Exercise aim:
Leave the pictures out and reproduce all the entries word for word.

Material for the task:
== Segment start ==
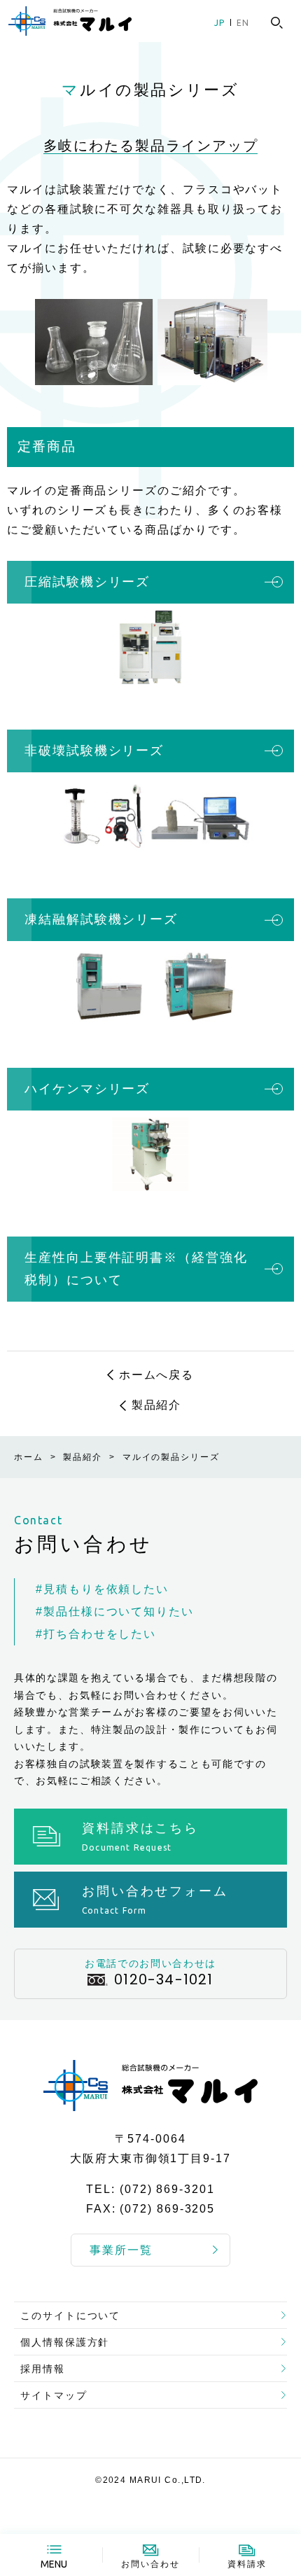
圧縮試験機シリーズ (87, 582)
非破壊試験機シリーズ (94, 751)
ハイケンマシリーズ (87, 1089)
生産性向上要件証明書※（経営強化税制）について (136, 1269)
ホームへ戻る (157, 1375)
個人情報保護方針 (64, 2342)
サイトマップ (54, 2395)
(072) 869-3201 (167, 2189)
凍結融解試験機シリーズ (101, 919)
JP (219, 22)
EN (243, 22)
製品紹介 (157, 1405)
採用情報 (42, 2368)
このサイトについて (70, 2315)
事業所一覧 (121, 2250)
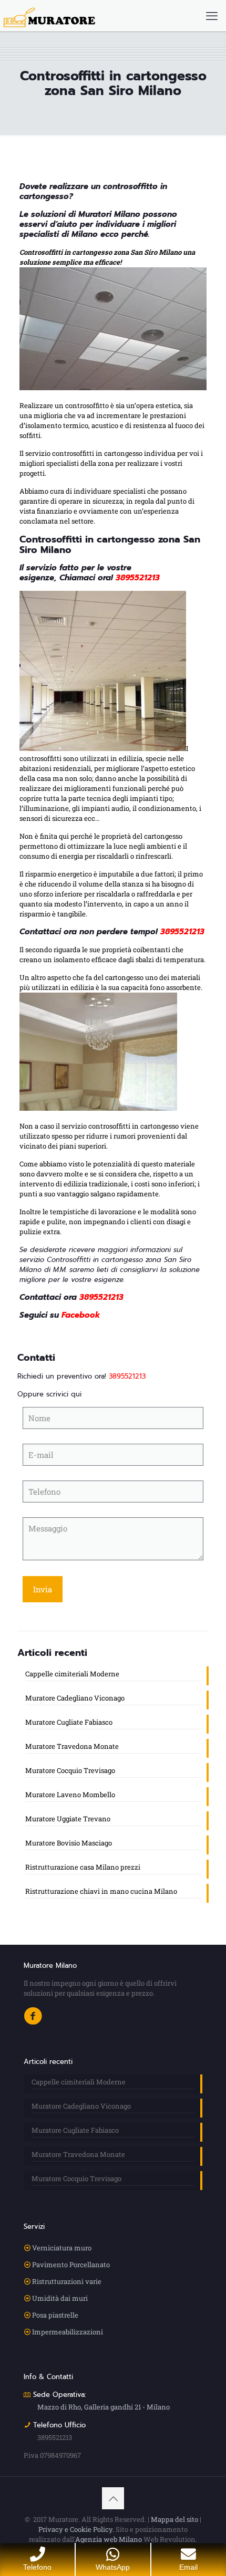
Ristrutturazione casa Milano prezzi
== Segment end ==
Written solution:
圧縮試験機シリーズ (87, 582)
非破壊試験機シリーズ (94, 751)
ハイケンマシリーズ (87, 1089)
生産性向上要件証明書※（経営強化税制）について (136, 1269)
ホームへ戻る (157, 1375)
個人情報保護方針 (64, 2342)
サイトマップ (54, 2395)
(072) 869-3201 (167, 2189)
凍結融解試験機シリーズ (101, 919)
JP (219, 22)
EN (243, 22)
製品紹介 (157, 1405)
採用情報 (42, 2368)
このサイトについて (70, 2315)
事業所一覧 (121, 2250)
Ristrutturazione casa Milano prezzi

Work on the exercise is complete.